Task goal: Look for the string "computer" in the material below. Copy every line where you find it.

Extracted data:
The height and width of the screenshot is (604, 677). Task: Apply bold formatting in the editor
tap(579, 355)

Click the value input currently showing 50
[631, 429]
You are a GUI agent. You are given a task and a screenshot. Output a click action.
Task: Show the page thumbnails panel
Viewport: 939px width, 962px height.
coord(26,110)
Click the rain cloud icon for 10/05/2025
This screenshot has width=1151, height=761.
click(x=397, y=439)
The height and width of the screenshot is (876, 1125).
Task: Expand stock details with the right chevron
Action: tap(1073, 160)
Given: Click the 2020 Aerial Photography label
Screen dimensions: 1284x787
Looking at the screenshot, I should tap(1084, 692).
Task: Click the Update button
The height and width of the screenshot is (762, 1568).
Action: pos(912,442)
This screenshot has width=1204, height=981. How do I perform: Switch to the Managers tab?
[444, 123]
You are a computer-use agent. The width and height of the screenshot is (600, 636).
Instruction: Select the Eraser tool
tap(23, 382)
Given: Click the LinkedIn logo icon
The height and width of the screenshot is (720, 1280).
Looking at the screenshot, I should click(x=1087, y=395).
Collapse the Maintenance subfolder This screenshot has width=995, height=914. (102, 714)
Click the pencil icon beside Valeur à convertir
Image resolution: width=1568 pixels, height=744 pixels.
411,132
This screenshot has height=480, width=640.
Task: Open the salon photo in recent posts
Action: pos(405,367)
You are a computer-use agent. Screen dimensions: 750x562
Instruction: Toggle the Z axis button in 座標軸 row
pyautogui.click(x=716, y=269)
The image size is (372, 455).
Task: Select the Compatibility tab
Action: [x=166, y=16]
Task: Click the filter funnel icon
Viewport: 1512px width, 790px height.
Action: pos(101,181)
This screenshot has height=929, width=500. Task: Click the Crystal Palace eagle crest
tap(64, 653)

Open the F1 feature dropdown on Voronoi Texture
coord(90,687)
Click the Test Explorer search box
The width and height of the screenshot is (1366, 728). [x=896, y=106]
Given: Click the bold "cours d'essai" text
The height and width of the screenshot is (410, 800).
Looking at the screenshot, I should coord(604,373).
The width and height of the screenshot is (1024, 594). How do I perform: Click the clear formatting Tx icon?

Solution to the problem:
You are a computer-use agent. The width and height of the screenshot is (600, 636).
You are a computer-use agent. Screen dimensions: 750x562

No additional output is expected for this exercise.